Source 4 – The future is the cause of my discomfort.
The fourth source applies to us if the thought of what’s coming in the future causes you discomfort. This one is slightly tricky! The future is always going to be unknown and to a certain extent unpredictable as well. Whoever thought that a pandemic would hit us so badly!
Here’s the secret, it’s completely normal to feel a little worried or anxious for what’s about to come. A lot of the time, this fear and anxiety make us think of so many different aspects and things that could happen, but that is just our mind’s way of trying to understand what could happen’ what the possibilities are; what’s coming.
The way in which we deal with these uncomfortable emotions is to plan. Think of all the options and plan for all of them. Think of it like this, if we were to leave for a road trip, we wouldn’t just take the car and go. We would plan out what our destination is, how long the drive is, whether we require a place to stay the night, where we can stop to take breaks, what food we need to pack amongst a lot of things.
In the same way, we need to plan for your future with those details. When we look at our plan, we should feel like we have covered everything we can think of. It’s tricky because even though we have a solid, fool-proof plan, there could be several points where things don’t work out the way we anticipated them to. This is also normal. It’s like going on a road trip and taking a wrong turn. If we end up taking the wrong road, do we stay there or go back home?
We find another way out to go back onto the right road to reach our destination. In the same way, if things don’t work out according to our plan, we need to have faith and confidence in our ability to find our way out.
Once this model makes sense completely, it becomes fairly obvious that we have a lot more control than we give ourselves credit for. It’s important to understand that the control we have is purely for ourselves, we cannot control the environment or the people around us.
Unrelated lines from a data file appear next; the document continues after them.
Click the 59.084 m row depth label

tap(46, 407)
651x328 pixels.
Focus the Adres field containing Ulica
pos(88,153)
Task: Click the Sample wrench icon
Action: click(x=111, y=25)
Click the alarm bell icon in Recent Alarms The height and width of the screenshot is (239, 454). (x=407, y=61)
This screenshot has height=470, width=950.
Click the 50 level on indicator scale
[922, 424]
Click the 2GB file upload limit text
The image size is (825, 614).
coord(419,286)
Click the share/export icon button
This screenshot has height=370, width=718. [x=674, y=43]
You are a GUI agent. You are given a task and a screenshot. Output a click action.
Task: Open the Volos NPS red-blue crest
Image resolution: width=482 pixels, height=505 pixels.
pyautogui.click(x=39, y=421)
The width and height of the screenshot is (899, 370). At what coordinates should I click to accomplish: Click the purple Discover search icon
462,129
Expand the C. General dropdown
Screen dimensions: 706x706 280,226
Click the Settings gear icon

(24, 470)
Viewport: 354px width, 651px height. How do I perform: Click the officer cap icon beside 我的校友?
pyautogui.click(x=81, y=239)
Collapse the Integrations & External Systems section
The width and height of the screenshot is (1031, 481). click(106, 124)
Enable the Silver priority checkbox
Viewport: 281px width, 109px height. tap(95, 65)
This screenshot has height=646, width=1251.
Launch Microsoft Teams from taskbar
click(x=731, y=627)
Our emotions are there to guide us and help us change the narrative in our minds. These emotions can create a very unpleasant experience for sure, but it also has the power to transform us in ways we cannot fathom, only if we were to listen.
We should make a habit of cutting ourselves some slack and know that we are doing the best we can. We should listen to ourselves more often because there is no one else that knows us better. Understand why or what our body is trying to tell us. We can travel very far and grow so much by just listening.